Gin There are actually a few styles of gin. For cocktails, the London dry gin is the most prevalantly used. This gin is made the same way as vodka, but bubble through botanicals such as berries, orange peel, etc. before it is bottled. Then there is Genever gin which is more malty than dry. There also Plymouth gin which is similar to but not quite as dry as London dry gin. All are very high in proof.

Liqueurs High proof liquor that has been sweetened and flavored and made specifically for blending. The includes but is not limited to your curacaous, fruit liqueurs, nut liqueuers, cream liqueurs and even spice and herbal liqueurs.

The Other Stuff

Sweeteners

The most common ways to sweeten a drink are with syrups. This could be a simple syrup you make yourself or something you may prefer to by such as orgeat (an almond syrup). There are many varieties that we may mention in our recipes. We’ll tell you how to make them or when you should by them.

Sour Cocktails are about balance… if you add something sweet to a cocktail, you must balance it out with something sour. This is generally where citrus fruits come in. Other things may include oils from twists.

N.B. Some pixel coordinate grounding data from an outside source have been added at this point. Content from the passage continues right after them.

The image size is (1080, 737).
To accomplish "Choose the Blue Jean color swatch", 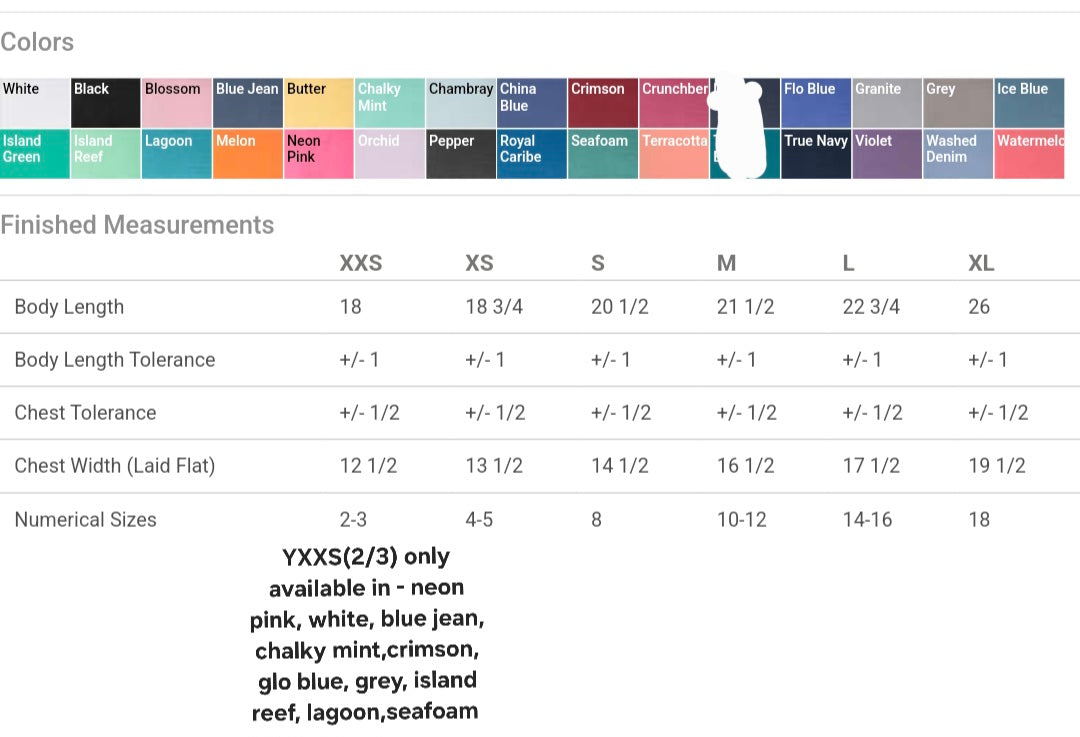I will [x=248, y=103].
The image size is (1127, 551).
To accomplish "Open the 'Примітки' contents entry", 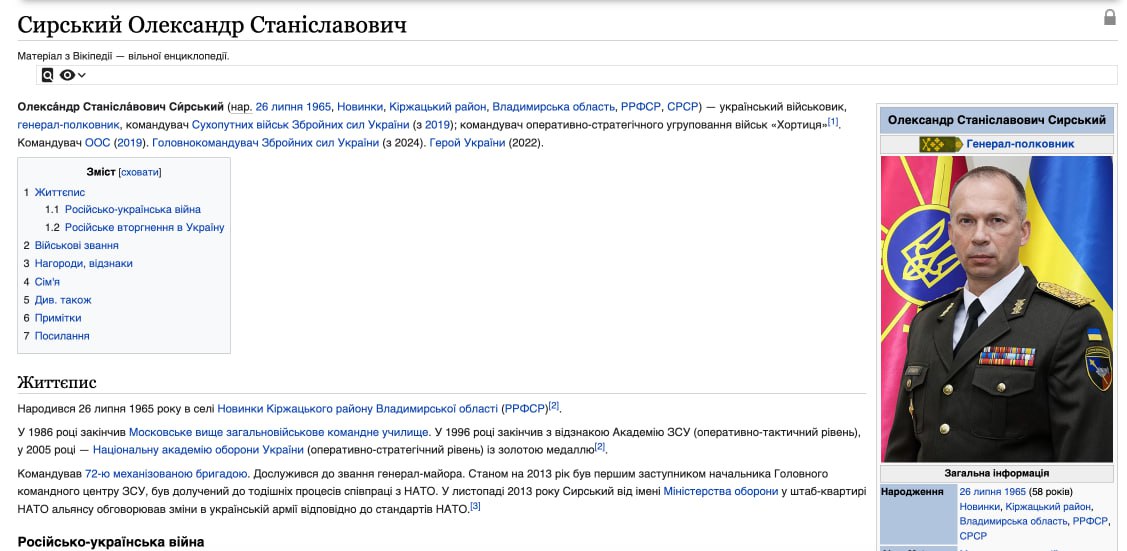I will point(58,318).
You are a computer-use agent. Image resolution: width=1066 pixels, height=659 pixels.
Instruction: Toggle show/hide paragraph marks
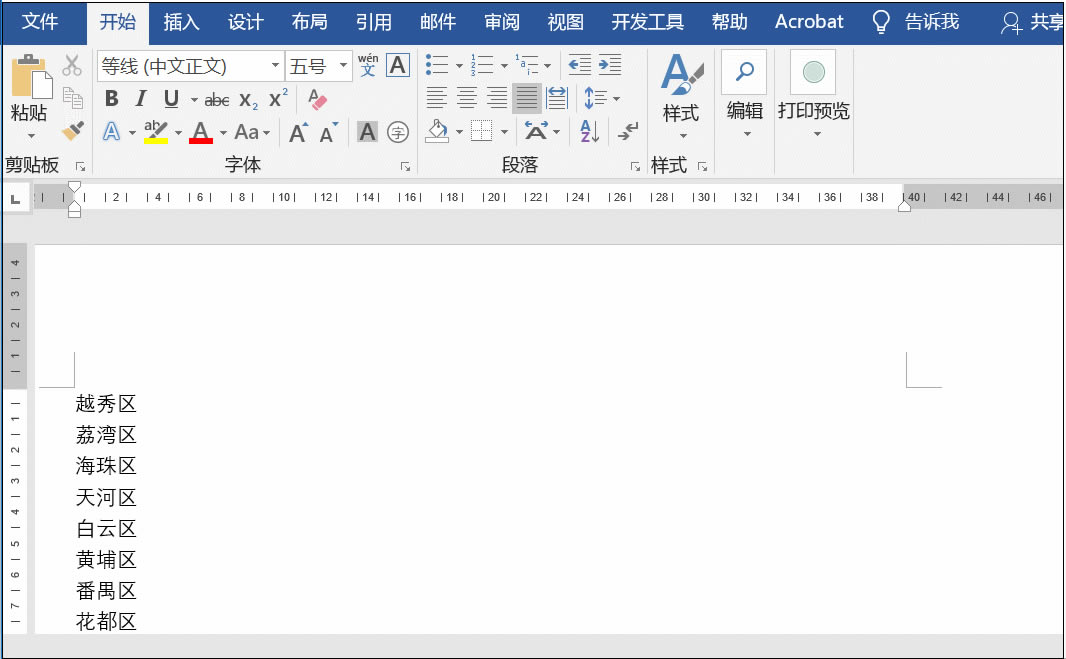(x=627, y=132)
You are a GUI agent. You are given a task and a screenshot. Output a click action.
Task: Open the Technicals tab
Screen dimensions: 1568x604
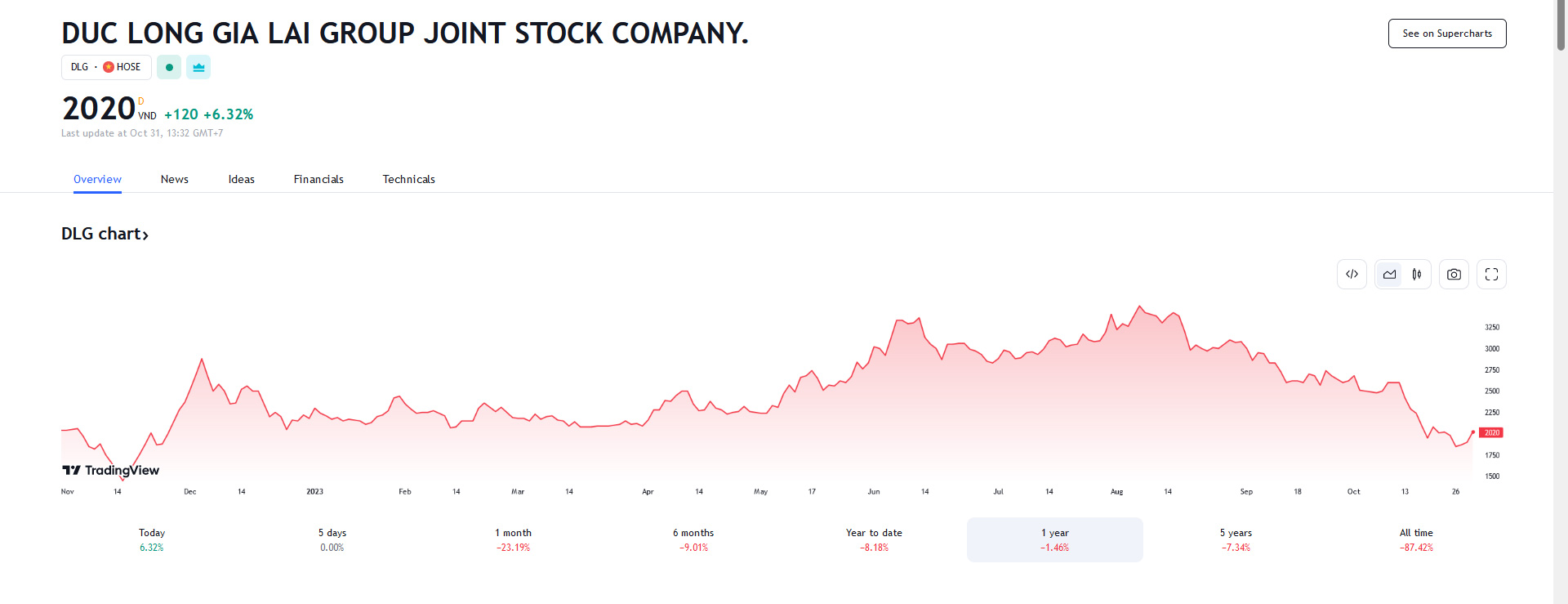408,179
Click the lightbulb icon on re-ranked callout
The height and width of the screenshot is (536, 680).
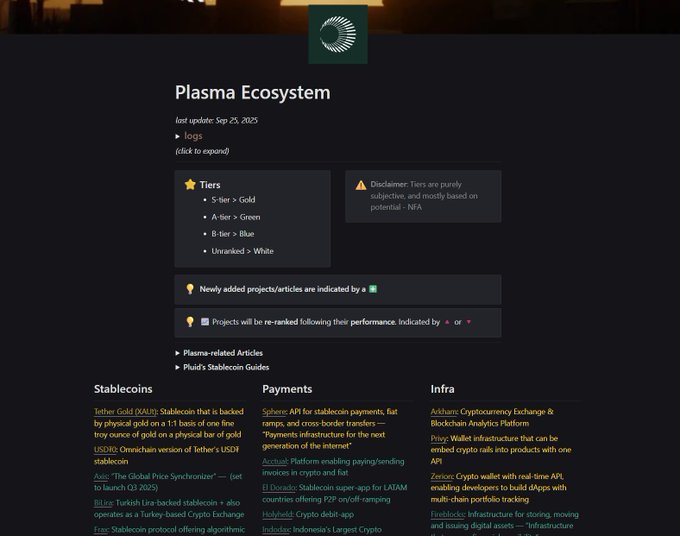[x=190, y=322]
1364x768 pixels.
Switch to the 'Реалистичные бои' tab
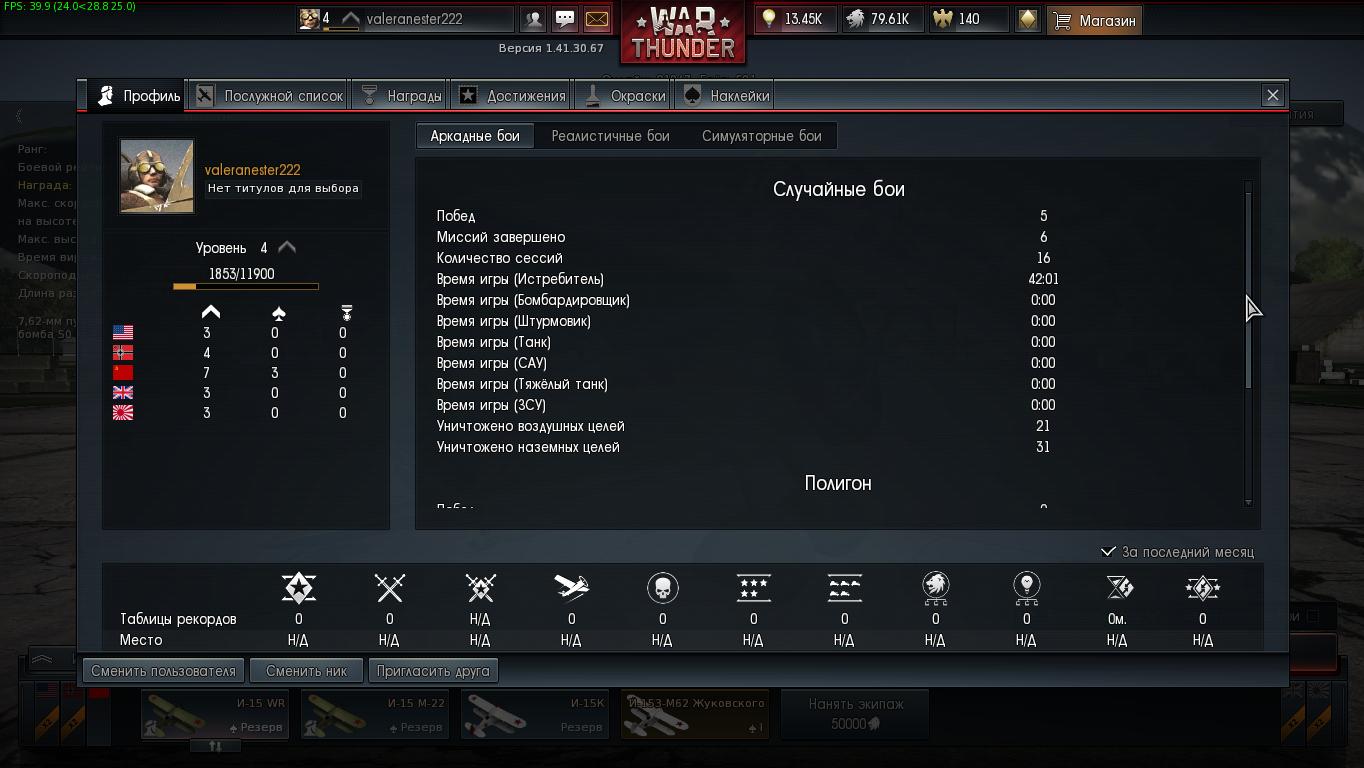(x=610, y=136)

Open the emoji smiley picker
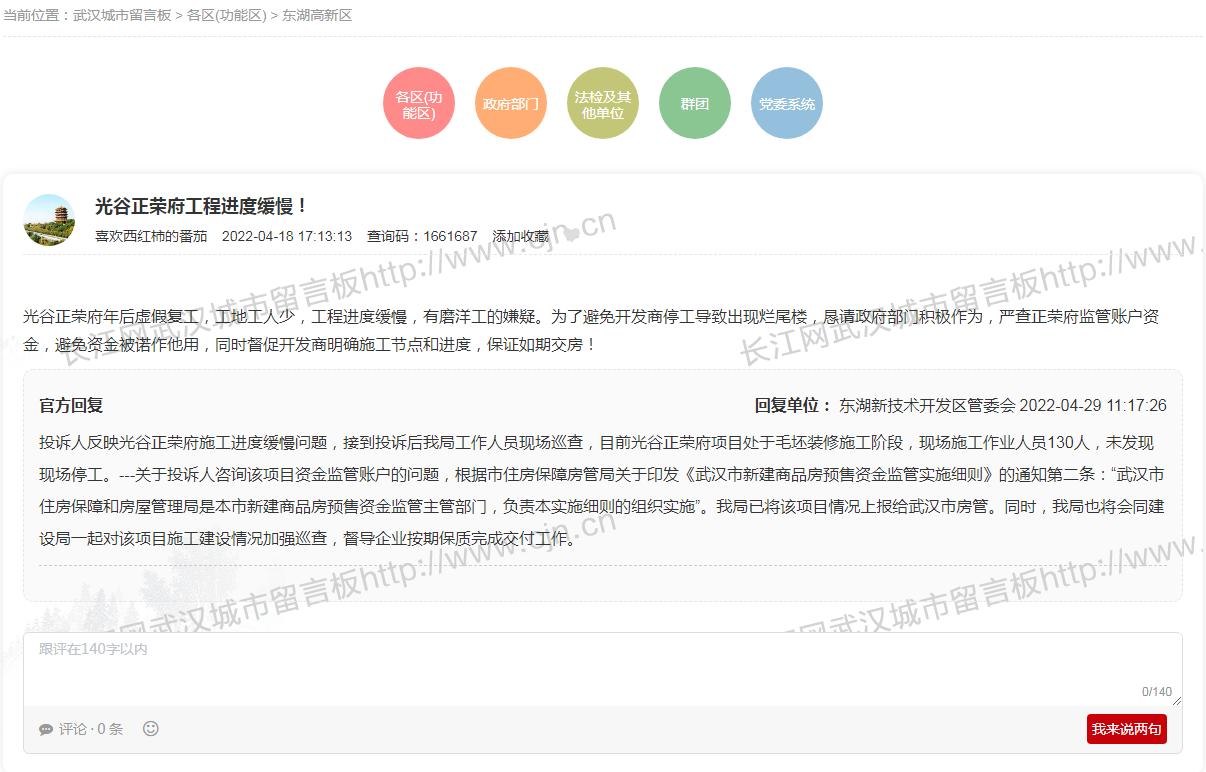[x=151, y=729]
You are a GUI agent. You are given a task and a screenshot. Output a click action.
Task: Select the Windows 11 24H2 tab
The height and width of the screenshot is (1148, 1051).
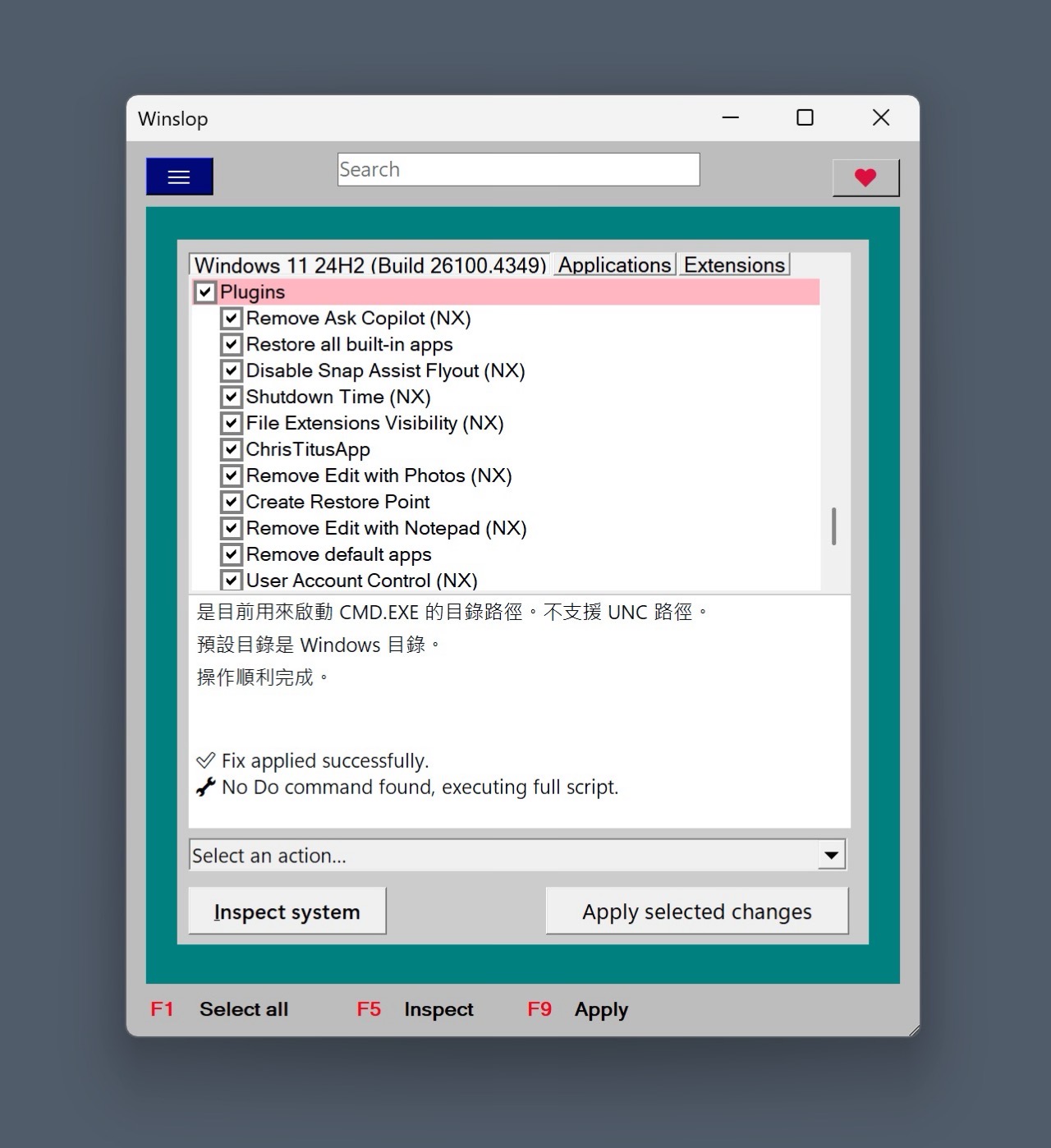click(x=369, y=265)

Bitters Bitters go way back to when a balance of herbs, seeds, flowers, peels, barks, etc were mixed with alcohol for medicinal purposes. Bitters are great for balancing out just about any cocktail. You’ll find we use them alot in our recipes. Angostura is the most common.

Cold Many cockails are best cold… use lots of ice. Crushed works best and like we mentioned earlier… shake in a stainless steel shaker for maximum coldness.

Fizzy Some drinks taste better a little bubbly! This is your seltzer or club soda. It will help lighten the drink and balace out the after taste when added in the right proportions.

Garnish One of the most fun parts of mixology is presentation! Fancy glasses and such are cool and fun, but nothing is as classy as taking an ingredient from you drink to create ornamentation to place your signature on your concoctions. This can be mint leaves, olives, citrus slices, sugar can sticks… you name it!